Explanation of Outcomes Terms


  • DVT Prophylaxis by End of Admission Day Two

    Deep venous thrombosis (DVT) is a blood clot that can form deep in the leg or arm when someone is unable to get out of bed. People who've had a stroke may have difficulty moving or walking, so it is important to reduce their risk of DVT. Evidence-based medicine has found that stroke patients should receive therapy to prevent DVT by the end of the second day of their hospital stay. See our score.

    Antithrombotic at Discharge

    According to the American Heart/American Stroke Association, 23 percent of strokes are recurrent – meaning the stroke happens to someone who has had a stroke before. It is important for people who've had a stroke to be on the correct medicines to prevent recurrent stroke. Antithrombotic medications, such as aspirin or Plavix, reduce the risk of recurrent stroke by making the platelets in the blood less likely to stick together and form a clot. It is important to prescribe antithrombotic treatment at discharge for people who have had a stroke. See our score.

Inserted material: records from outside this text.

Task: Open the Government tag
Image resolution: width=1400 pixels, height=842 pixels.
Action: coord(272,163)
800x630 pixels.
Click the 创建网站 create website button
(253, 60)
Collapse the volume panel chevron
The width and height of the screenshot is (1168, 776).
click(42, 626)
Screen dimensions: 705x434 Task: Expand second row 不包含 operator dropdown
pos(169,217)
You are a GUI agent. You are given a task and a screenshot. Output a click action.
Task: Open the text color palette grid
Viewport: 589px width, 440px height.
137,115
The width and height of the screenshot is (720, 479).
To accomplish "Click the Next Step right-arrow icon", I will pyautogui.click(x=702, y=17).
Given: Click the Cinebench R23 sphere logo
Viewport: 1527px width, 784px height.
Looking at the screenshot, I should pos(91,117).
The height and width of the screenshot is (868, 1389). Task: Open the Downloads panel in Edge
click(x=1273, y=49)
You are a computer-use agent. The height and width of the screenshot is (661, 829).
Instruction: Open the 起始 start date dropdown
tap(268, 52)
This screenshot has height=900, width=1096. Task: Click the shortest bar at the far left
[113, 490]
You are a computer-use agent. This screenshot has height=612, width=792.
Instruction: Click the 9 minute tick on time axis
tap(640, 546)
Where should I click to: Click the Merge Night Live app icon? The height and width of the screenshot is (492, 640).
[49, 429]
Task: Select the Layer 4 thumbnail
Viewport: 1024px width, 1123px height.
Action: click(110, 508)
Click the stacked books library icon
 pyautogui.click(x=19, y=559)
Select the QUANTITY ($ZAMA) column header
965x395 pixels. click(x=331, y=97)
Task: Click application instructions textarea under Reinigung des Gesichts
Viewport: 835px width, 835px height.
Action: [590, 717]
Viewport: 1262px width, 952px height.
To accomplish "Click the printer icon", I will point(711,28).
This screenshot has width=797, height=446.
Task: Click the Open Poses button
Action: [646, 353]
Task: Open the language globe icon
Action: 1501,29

    Anticoagulation at Discharge for Patients with Atrial Fibrillation/Flutter

    Atrial fibrillation and atrial flutter are irregular heart rhythms that prevent blood from flowing smoothly through the heart and increase the risk of blood clots. These blood clots can travel to the brain and cause a stroke. According to the National Stroke Association, people with atrial fibrillation are five times more likely to have a stroke. Anticoagulant medications make the blood less likely to clot, which reduces the risk of another stroke. An anticoagulant should be prescribed at discharge. See our score.

    tPA-Eligible Patients Who Arrive Within Two Hours of Symptoms and are Treated Within Three Hours

    Tissue plasminogen activator (tPA) is the only medication that can be used to open a blood vessel in the brain that is blocked by a blood clot, which is the cause of most strokes. If a person having this type of stroke arrives at the hospital within two hours of their first stroke symptom, doctors can often reopen the blocked vessel and save some of the brain tissue. This results in less brain damage and less disability. If a person waits too long to get medical attention, all of the brain tissue affected by the blocked blood vessel may already be dead. Reopening the vessel then will not lessen the damage from the stroke, and is very likely to cause bleeding in the brain. For this reason, tPA must be given within two to three hours of the first signs of stroke. See our score.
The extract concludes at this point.